> **SELECTED PASSAGE**
________________________

Web Search powered by YAHOO! SEARCH
05.26.2009 2:33 pm

State Board to rule on Riverview Gardens School accreditation

St. Louis Post-Dispatch
  • Email this
  • Print this

It looks like the Riverview Gardens School District will have one more year to shape up.

The state department of education is set to recommend on Thursday that the north St. Louis County district get one more year to gain provisional accreditation, at a minimum, from the state. (Click HERE for the complete agenda item.)

Because the district has been unaccredited for two years, the state board of education could take measures as severe as removing the district’s dual superintendents and appointing a new one, removing elected school board members and appointing a new board — as was done at St. Louis Public, with much debate –  or even dissolving the school district and carving out chunks to give to other districts.

But state department leaders have said that the district, which lost accreditation in 2007, is improving.

“They’re still not near where they need to be, but they have shown progress and improvement on some of the issues,” said Stan Johnson, assistant commissioner of the division of school improvement.

Johnson said district governance has improved, and staff is working hard to recover from previous years of over-spending.

The move, if approved by the board, would basically use a calendar loop hole to give the district one more year — three years total — to gain provisional accreditation.

________________________

> **SET OF TASKS**
a. From the article on Riverview Gardens School District accreditation, output everything from "The state department" down to "to other districts.".
b. In the article on Riverview Gardens School District accreditation, what year did the district lose its accreditation?
c. Write the next part of the article on Riverview Gardens School District accreditation, starting after its final sentence.
The records that follow come from a separate source.

Stored data entries:
________________________

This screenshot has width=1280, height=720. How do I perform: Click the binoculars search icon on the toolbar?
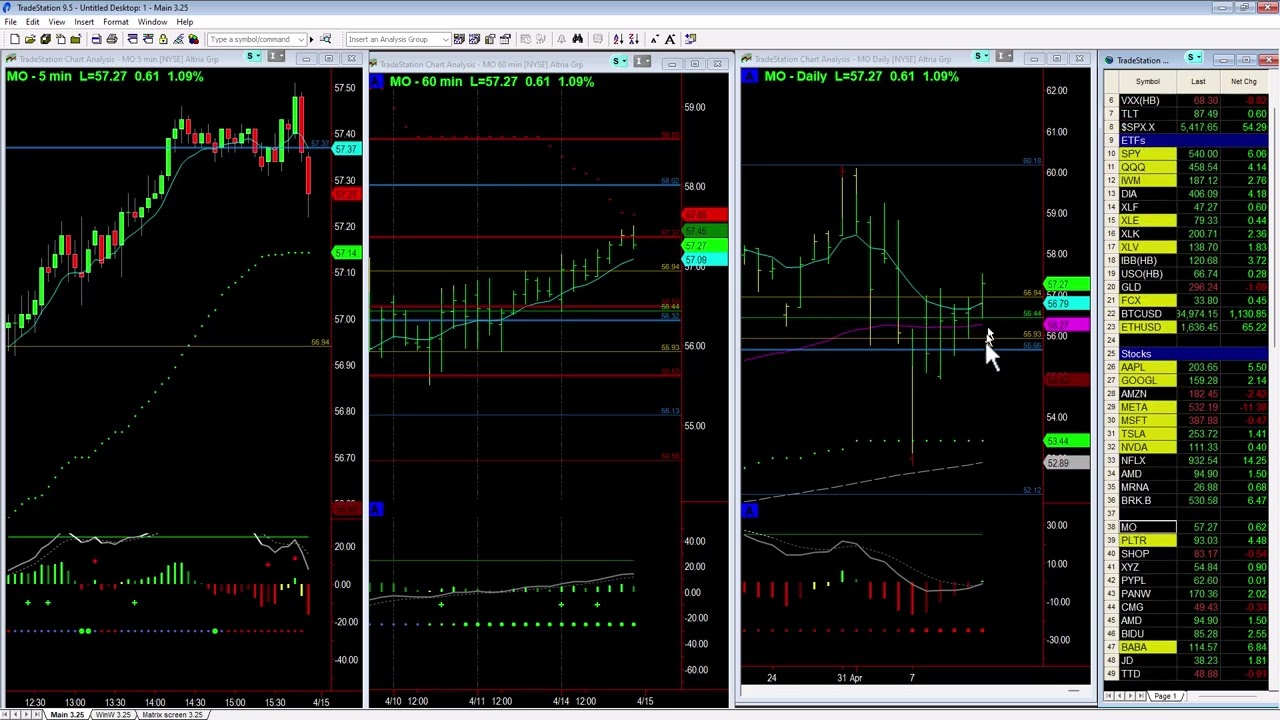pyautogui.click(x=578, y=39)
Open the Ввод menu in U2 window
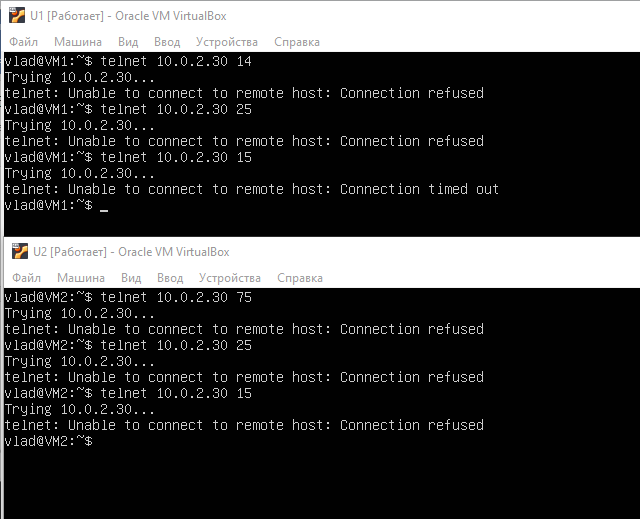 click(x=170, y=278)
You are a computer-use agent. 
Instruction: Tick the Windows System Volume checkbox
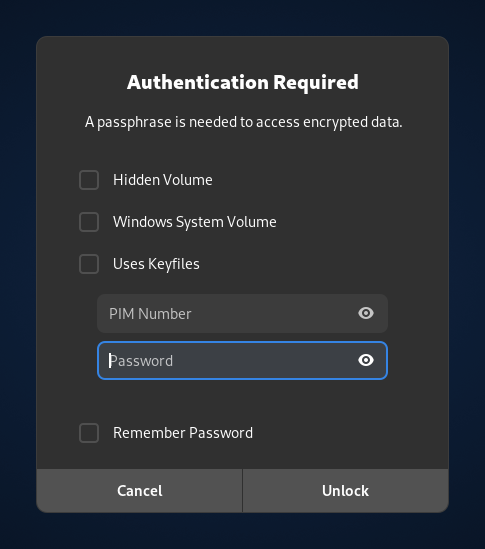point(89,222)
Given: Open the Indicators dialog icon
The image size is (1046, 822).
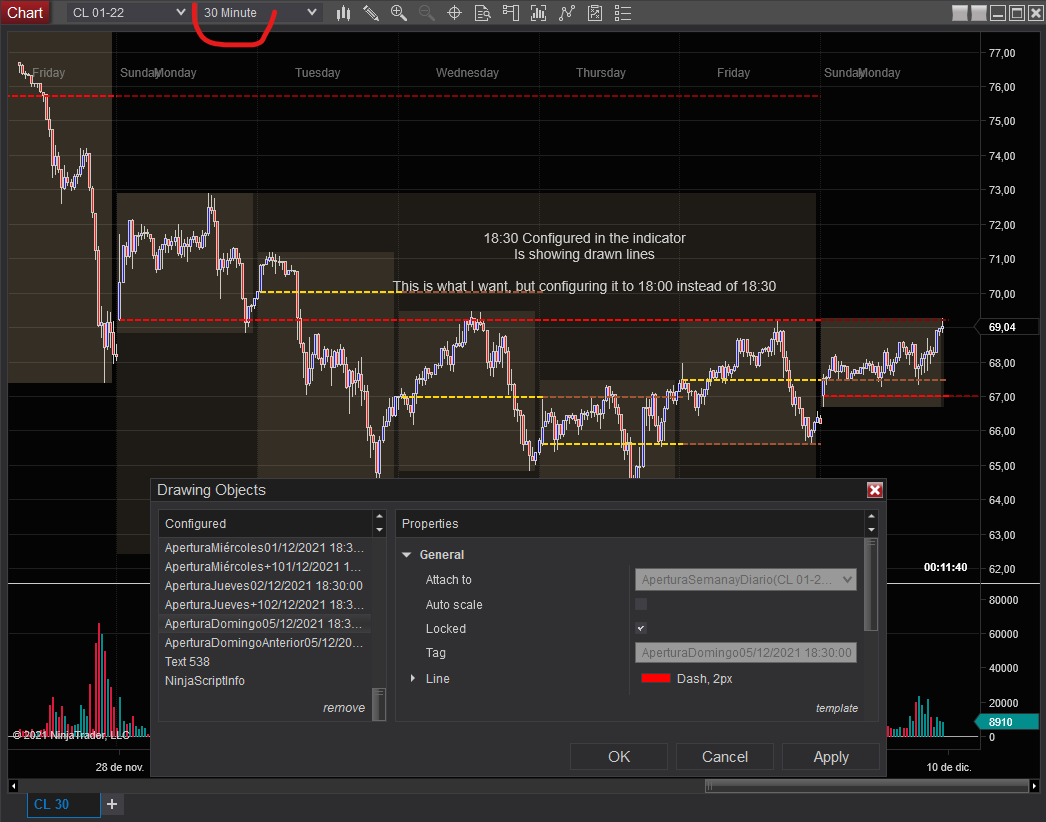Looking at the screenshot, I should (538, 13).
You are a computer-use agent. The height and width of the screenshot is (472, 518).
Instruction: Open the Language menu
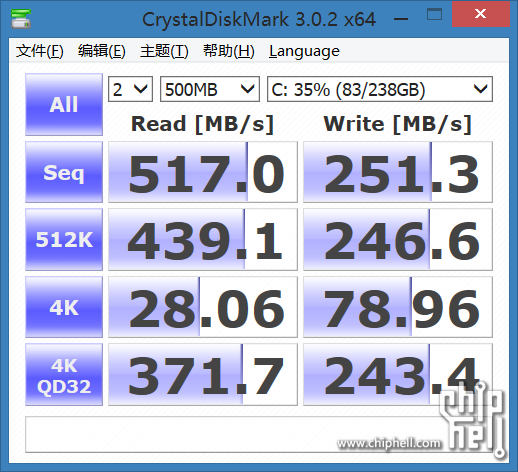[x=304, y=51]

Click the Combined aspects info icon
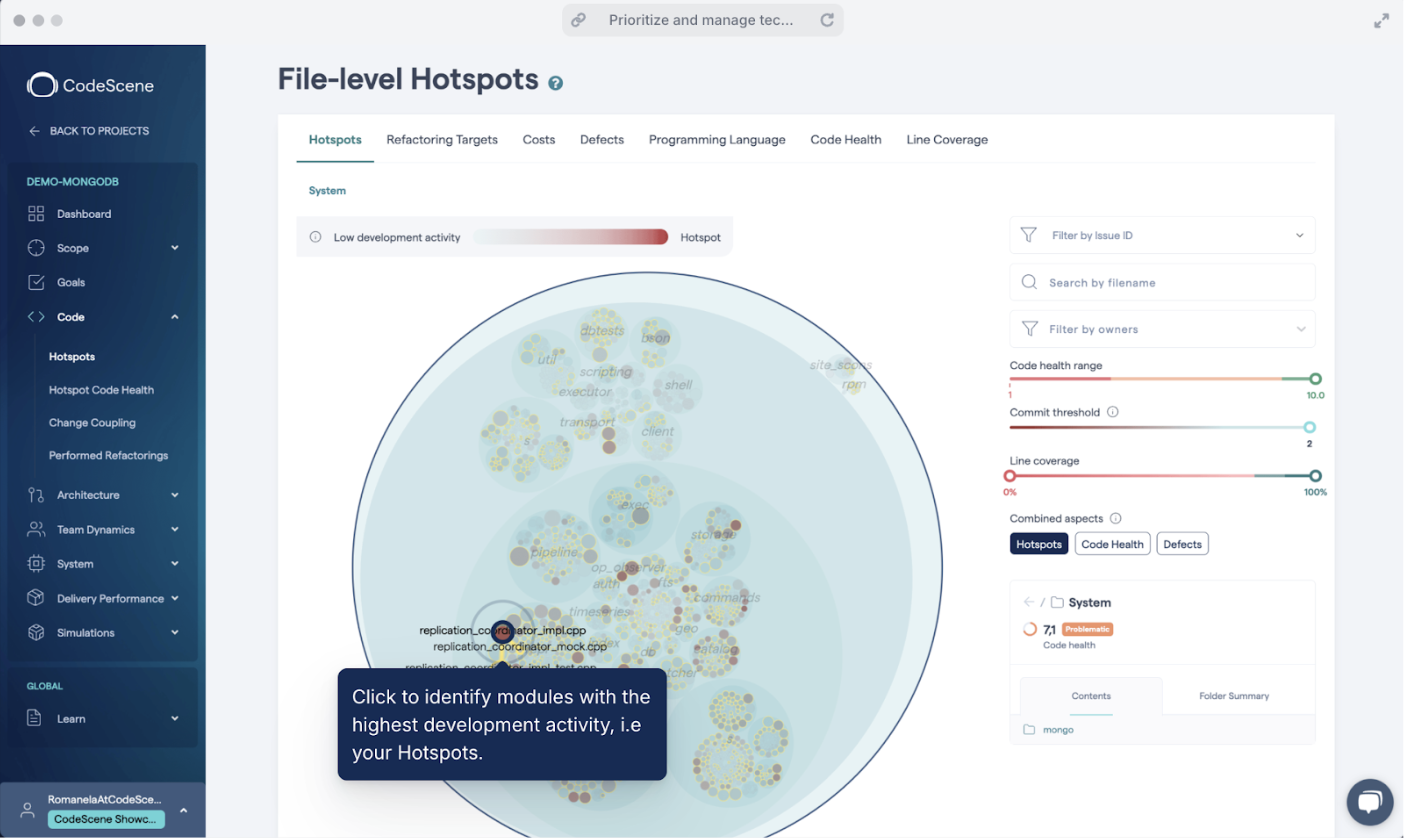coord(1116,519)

________________________

> **ACTIVITY ANSWERS**
a.
The state department of education is set to recommend on Thursday that the north St. Louis County district get one more year to gain provisional accreditation, at a minimum, from the state. (Click HERE for the complete agenda item.)

Because the district has been unaccredited for two years, the state board of education could take measures as severe as removing the district’s dual superintendents and appointing a new one, removing elected school board members and appointing a new board — as was done at St. Louis Public, with much debate –  or even dissolving the school district and carving out chunks to give to other districts.

b. 2007

c.
“They still have got a lot of work to do,” Johnson said. “But having said that, we think they merit an additional year. Turning around schools is not an easy task.”

One comment

Comments are closed.

The state of Missouri has yet to prove that it can “turn around” schools it has taken over. Wellston’s test scores remain abysmal, even after years of Missouri intervention. SLPS has not been under state control for as long but will likely face the same problems.

The problem is that the state has been fixated with the symptoms (test scores) rather than the cause of those symptoms (public health issues, poverty, family problems, cultural factors, and, most recently, the foreclosure crisis). Add to that the fact that it’s exceedingly hard to recruit and retain good teachers to these jobs (there are better paying opportunities in the county) and you have a very difficult situation.

Effecting change in Riverview (or Wellston, or SLPS) will require a lot more than just test score mandates. It’s going to take a comprehensive, passionate community reform of which the school is just one small part.